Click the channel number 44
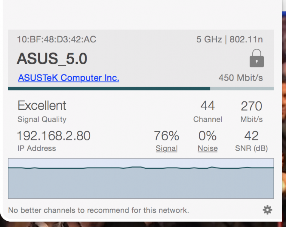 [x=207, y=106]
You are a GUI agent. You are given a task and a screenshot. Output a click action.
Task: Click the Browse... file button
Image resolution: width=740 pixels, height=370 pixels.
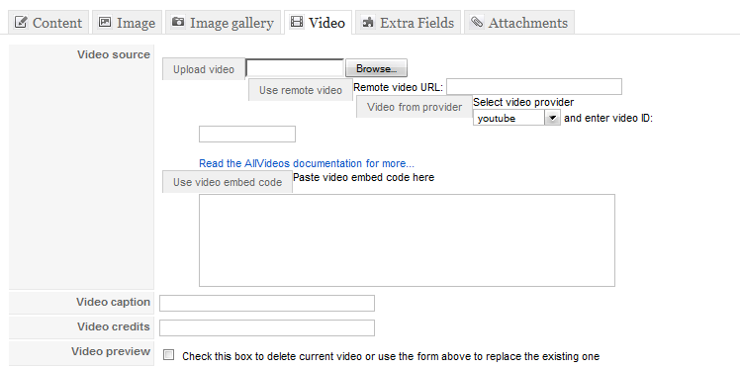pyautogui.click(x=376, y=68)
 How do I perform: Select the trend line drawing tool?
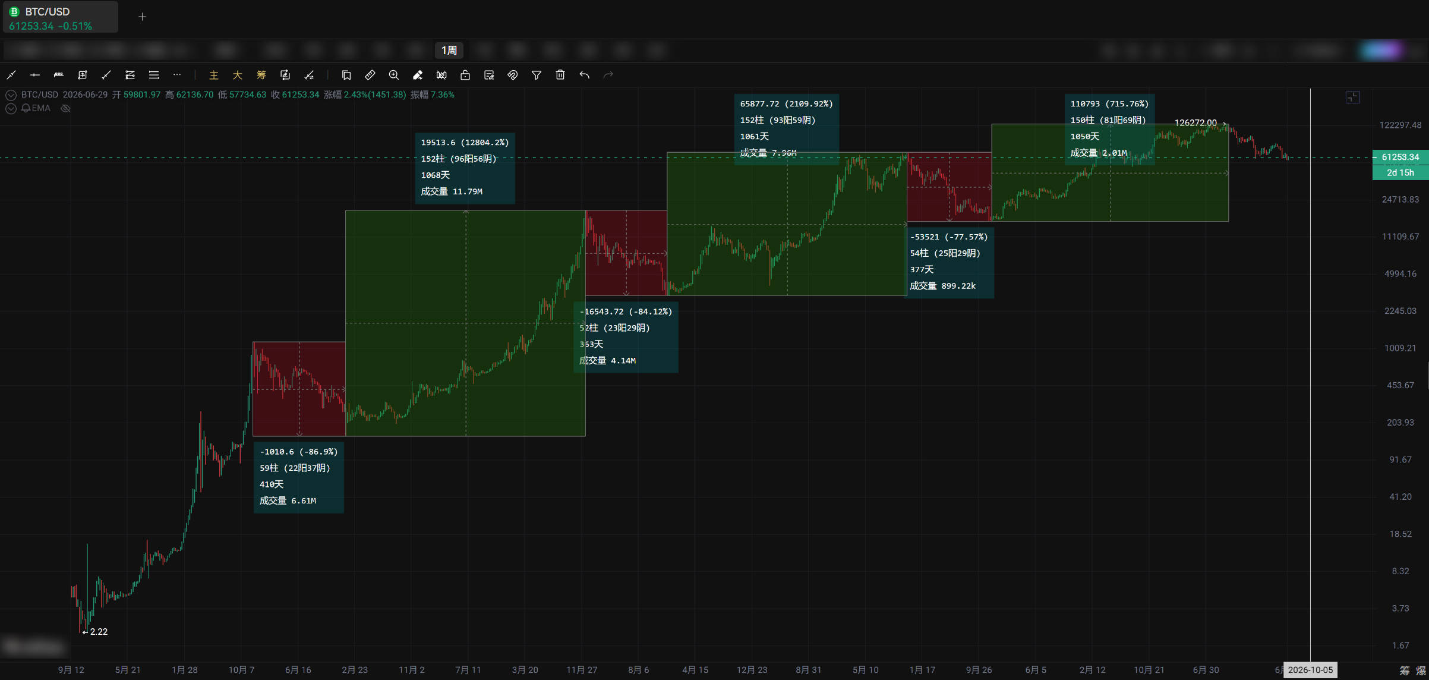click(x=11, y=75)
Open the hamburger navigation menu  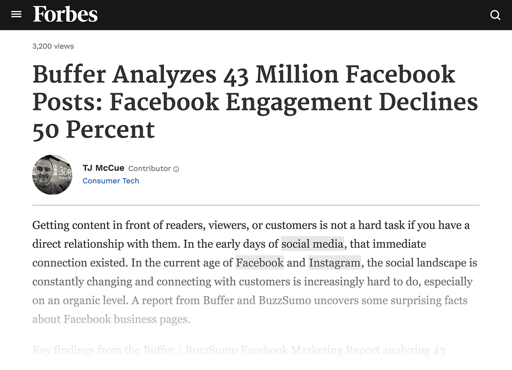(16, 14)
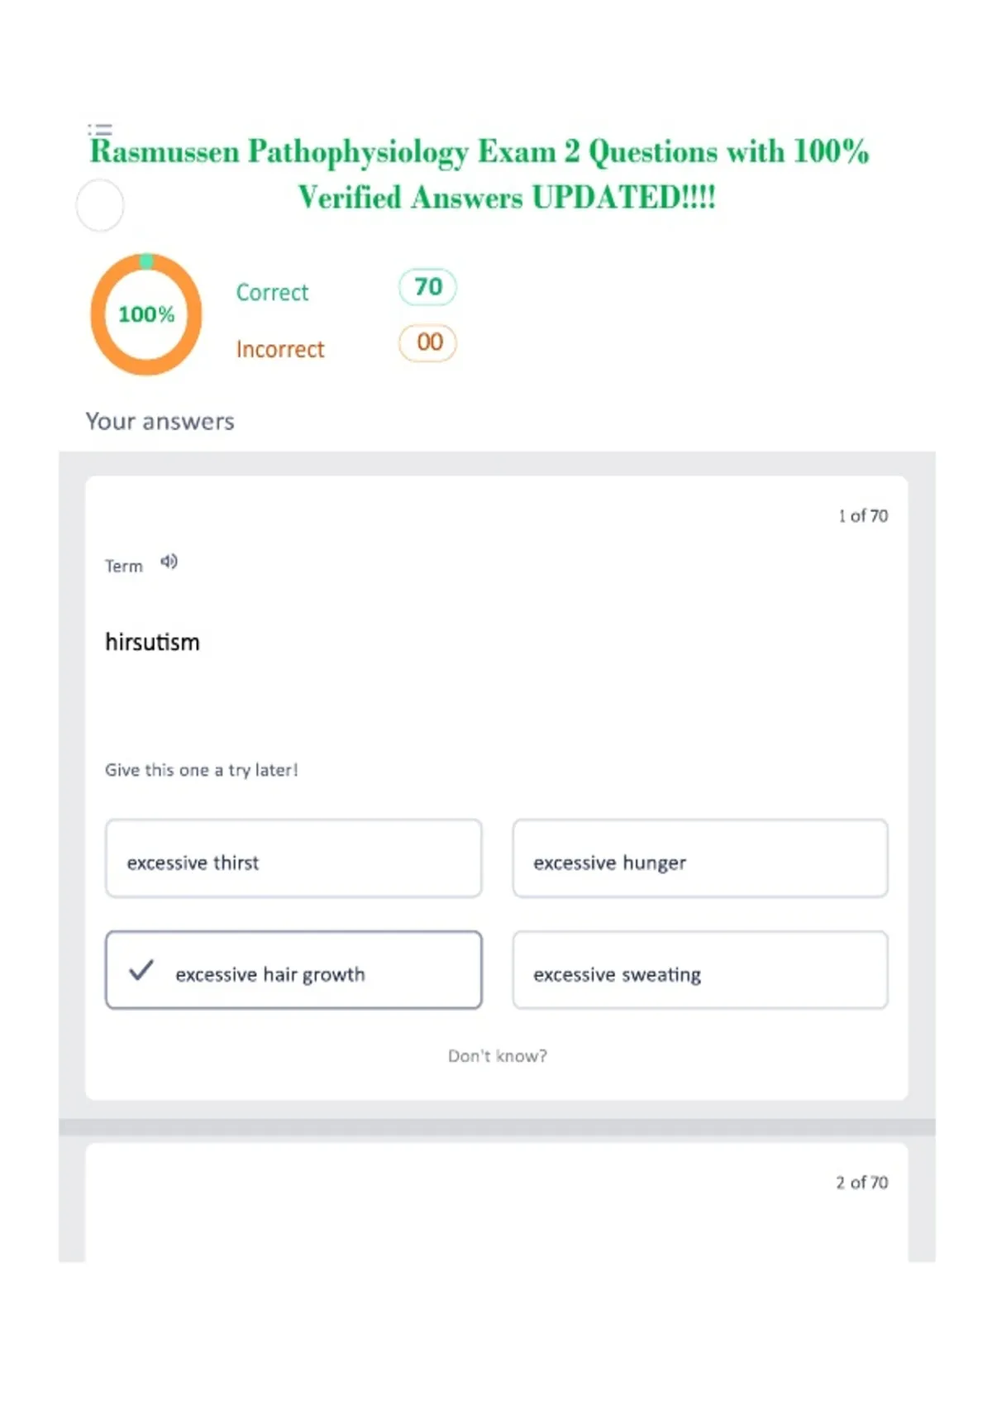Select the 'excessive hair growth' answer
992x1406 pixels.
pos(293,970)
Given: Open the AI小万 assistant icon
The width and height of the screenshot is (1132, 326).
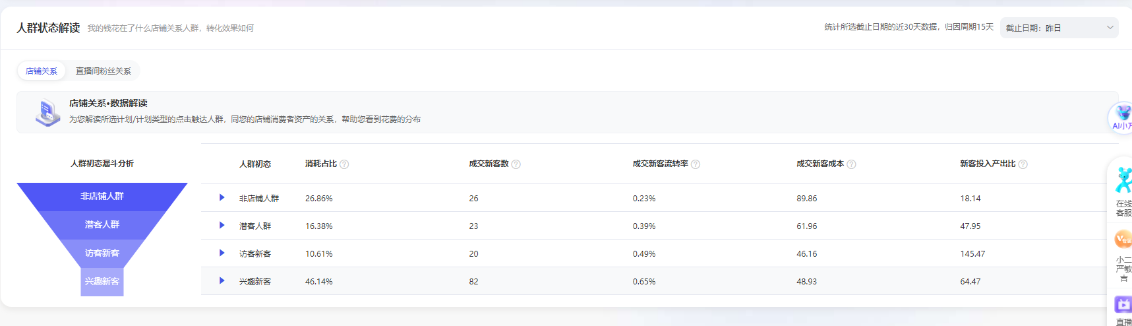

....

**PROBLEM DESCRIPTION**: Pull every line with the string "screenshot" out of the material.

**EXERCISE RESULT**:
You are a GUI agent. You are given a task and a screenshot. Output a click action.
The width and height of the screenshot is (1132, 326).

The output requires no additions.